3. Hosting & infrastructure

  • All data is hosted exclusively in the European Union.
  • Heroku (Salesforce, Inc.) runs the application and databases; Amazon Web Services (AWS S3) stores uploaded files — both in European regions.
  • The underlying data centres are certified to ISO 27001 and SOC 1/2/3. These are certifications of our infrastructure providers, not of Fotosoft.
  • Physical security (access control, environmental controls, 24/7 surveillance) is provided and audited by these data-centre operators.

4. Network security

  • All traffic is served over HTTPS/TLS 1.2+; plaintext protocols are not used.
  • Managed firewalls, network isolation and provider-level DDoS protection guard the perimeter.

5. Encryption

  • In transit: TLS for every connection between clients, the application and storage.
  • At rest: storage is encrypted (AES-256) at the infrastructure layer.
  • Credentials: passwords are stored hashed and salted — never in clear text.

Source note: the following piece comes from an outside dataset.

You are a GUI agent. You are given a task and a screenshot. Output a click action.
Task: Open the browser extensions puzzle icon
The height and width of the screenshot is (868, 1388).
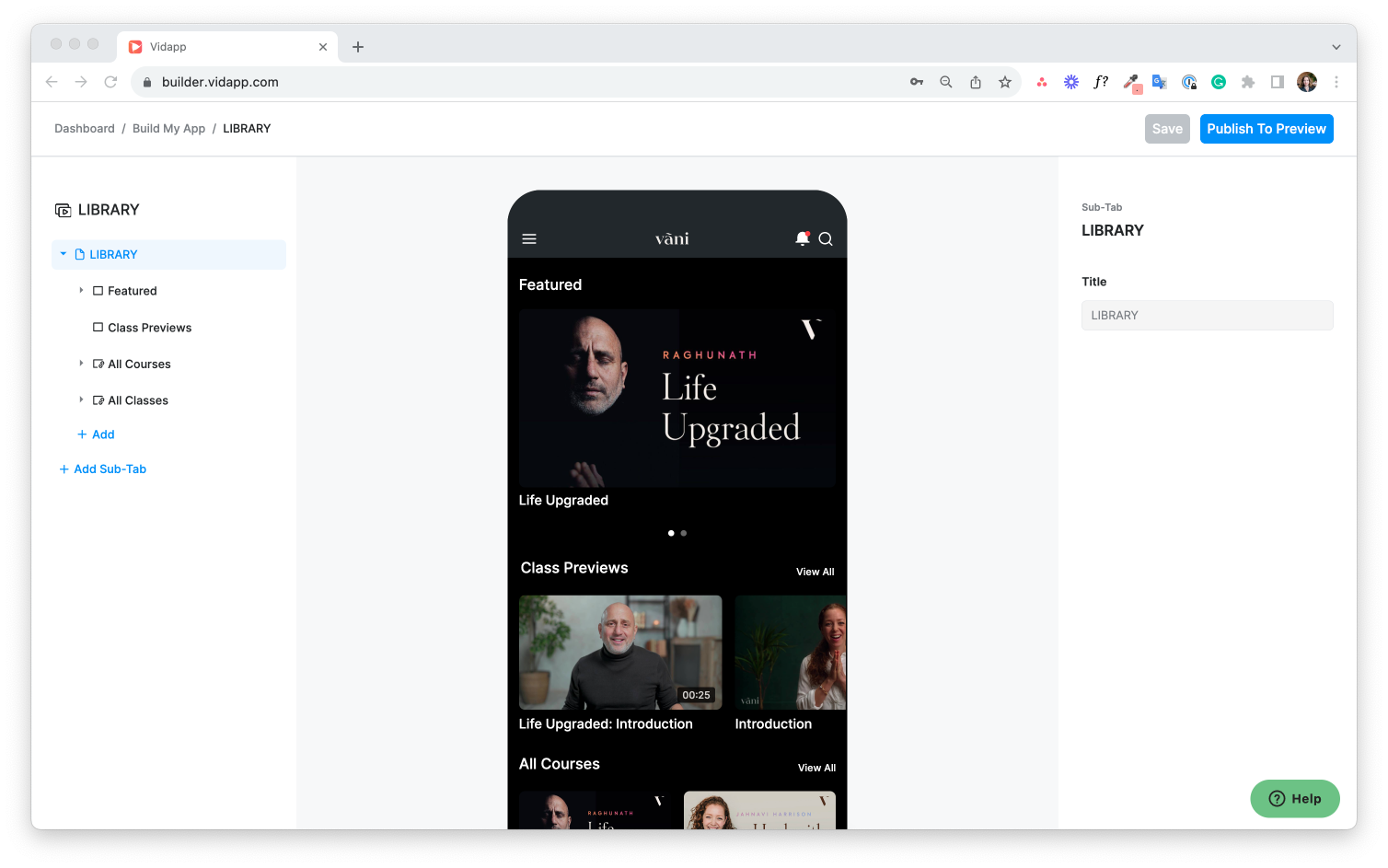[x=1248, y=82]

6. Access control & authentication

  • Least privilege: staff access is limited to what each role requires.
  • Two-factor authentication is enforced for administrative and server access.
  • Customer data is logically isolated per account; uploaded files are served through secure, non-public links.
  • Administrative actions are attributable to individual named accounts.

7. Application security

  • A secure software-development lifecycle with peer code review.
  • Dependency and vulnerability scanning as part of the build process.
  • Protection against common web vulnerabilities (OWASP Top 10).
  • Changes are version-controlled and traceable.

8. Availability & resilience

  • Target service availability of 99.9% per year.
  • 24/7 automated monitoring with alerting.
  • Daily backups with geographic redundancy; restores are tested.
  • Redundant, managed infrastructure reduces single points of failure.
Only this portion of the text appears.